The previous pipe struct where there was one lock in each pipe struct is known as fine-grained locking . Using this method causes the complexity to go up, but there are fewer bottleneck situations.
Now consider a new pipe struct that has two locks; one for read access and one for write access.
struct pipe{
char buf[1024]; // data
unsigned r, w;
lock_t rl; // read lock
lock_t wl; // write lock
}In this case, the readpipe will add 1 to the r pointer and the writepipe will add 1 to the w pointer. In theory a reader from the pipe will not interfere with any writers fromt he pipe, so you can read and write from a pipe at the same time. However there is an error in this reasoning. The read and write pipes both need to look at the r and w values, so using two locks in each pipe struct will not work. Possibly if you are able to partition your data structure into two sucomponenets, then this method might make sense, but generally using two locks in a pipe struct is not good coding practice. Overall the most typical pattern for using locks is to have one lock per struct.

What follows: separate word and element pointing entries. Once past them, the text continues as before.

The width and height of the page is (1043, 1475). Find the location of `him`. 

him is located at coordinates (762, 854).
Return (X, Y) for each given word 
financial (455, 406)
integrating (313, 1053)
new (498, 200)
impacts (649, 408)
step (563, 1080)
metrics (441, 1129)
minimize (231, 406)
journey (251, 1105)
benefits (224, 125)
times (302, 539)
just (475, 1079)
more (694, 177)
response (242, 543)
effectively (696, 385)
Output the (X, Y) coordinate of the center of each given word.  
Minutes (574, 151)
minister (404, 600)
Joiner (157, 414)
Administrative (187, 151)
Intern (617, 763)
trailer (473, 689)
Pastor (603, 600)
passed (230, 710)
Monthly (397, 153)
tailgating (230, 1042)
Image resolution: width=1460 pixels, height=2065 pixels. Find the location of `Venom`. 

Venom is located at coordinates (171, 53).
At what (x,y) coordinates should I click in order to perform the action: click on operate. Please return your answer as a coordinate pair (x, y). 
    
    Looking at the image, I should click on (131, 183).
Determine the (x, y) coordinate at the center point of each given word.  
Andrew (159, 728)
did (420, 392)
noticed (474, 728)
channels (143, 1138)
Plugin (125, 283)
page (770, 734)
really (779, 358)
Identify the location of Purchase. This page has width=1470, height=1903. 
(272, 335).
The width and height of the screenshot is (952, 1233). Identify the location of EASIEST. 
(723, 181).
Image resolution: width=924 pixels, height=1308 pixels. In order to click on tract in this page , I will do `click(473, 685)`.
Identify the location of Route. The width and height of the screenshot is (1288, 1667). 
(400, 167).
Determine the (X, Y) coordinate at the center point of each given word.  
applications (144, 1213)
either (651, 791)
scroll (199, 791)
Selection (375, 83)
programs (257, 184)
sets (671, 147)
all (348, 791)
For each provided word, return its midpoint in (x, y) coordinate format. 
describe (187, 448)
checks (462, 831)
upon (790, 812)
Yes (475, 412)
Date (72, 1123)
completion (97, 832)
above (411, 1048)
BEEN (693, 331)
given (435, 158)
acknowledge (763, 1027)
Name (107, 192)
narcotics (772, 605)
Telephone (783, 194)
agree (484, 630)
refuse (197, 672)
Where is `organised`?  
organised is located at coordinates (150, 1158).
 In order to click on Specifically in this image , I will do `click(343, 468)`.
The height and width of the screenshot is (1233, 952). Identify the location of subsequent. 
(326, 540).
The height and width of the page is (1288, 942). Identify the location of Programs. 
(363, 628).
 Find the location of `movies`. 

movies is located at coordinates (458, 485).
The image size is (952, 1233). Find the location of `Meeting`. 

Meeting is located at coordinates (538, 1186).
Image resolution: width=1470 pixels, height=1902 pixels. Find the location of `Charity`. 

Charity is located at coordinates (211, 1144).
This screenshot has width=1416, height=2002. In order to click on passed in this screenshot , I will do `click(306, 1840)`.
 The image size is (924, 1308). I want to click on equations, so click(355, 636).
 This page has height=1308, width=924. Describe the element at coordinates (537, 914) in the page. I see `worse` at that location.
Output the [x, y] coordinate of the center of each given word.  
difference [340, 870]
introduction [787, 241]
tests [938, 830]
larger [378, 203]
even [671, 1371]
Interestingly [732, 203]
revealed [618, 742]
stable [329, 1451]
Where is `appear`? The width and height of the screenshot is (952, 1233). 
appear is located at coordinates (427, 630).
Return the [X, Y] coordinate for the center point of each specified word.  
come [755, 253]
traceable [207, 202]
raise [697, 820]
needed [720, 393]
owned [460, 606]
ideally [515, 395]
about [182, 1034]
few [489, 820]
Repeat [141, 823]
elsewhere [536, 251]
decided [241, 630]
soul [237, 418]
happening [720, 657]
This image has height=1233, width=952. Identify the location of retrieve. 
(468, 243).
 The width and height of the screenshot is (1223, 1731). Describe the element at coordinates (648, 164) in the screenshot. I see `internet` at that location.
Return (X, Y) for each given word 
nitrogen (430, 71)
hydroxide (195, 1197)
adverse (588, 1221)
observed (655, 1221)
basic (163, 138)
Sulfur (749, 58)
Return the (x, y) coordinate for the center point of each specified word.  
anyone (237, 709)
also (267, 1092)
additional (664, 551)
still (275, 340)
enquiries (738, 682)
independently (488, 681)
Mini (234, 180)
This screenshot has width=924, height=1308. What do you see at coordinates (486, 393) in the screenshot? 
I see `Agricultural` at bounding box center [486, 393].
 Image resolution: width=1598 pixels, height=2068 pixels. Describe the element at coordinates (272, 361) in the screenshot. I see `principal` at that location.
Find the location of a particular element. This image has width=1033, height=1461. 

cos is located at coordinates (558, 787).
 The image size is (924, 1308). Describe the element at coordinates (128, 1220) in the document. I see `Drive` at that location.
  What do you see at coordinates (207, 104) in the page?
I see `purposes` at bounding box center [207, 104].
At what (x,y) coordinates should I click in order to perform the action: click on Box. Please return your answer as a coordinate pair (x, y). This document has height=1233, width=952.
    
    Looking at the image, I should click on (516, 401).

Now going back to the original pipe struct with one non-global lock.
struct pipe{
char buf[1024]; // data
unsigned r, w;
lock_t l;
}One issue with this approach is when you try to access a pipe, it will use up a lot of CPU time. For example, suppose there are many readers and a few writers. Here is the code that the readers will run:
while ((c = read_pipe) == CHAR_MIN-1)
continue;
}If there are a lot more readers than writers, then the readers will continue to read from pipes even though there is no data that needs to be read. Therefore the readers are unneccessarily using up CPU time. In order to fix this issue of using up unneeded CPU time, we can use the yield() as follows:
while((c = read_pipe) == CHAR_MIN-1)
yield();
}The yield call tells the CPU to switch to a different thread that will do more useful work. However even using the yield call will cause some issues. For example consider a case where there are some writer processes, reader processes and then some other processes such as in the diagram above. A simple scheduling mechanism will do the following: run the writers, then the readers. The issues is that all the extra readers will do useless work, because the read pipe is empty. It will finally do the other processes at the end. This is an issue because we are wasting time running all the read processes when they do useless work and simply waste CPU time. In the next lecture we will discuss how to skip past the unneeded reader processes.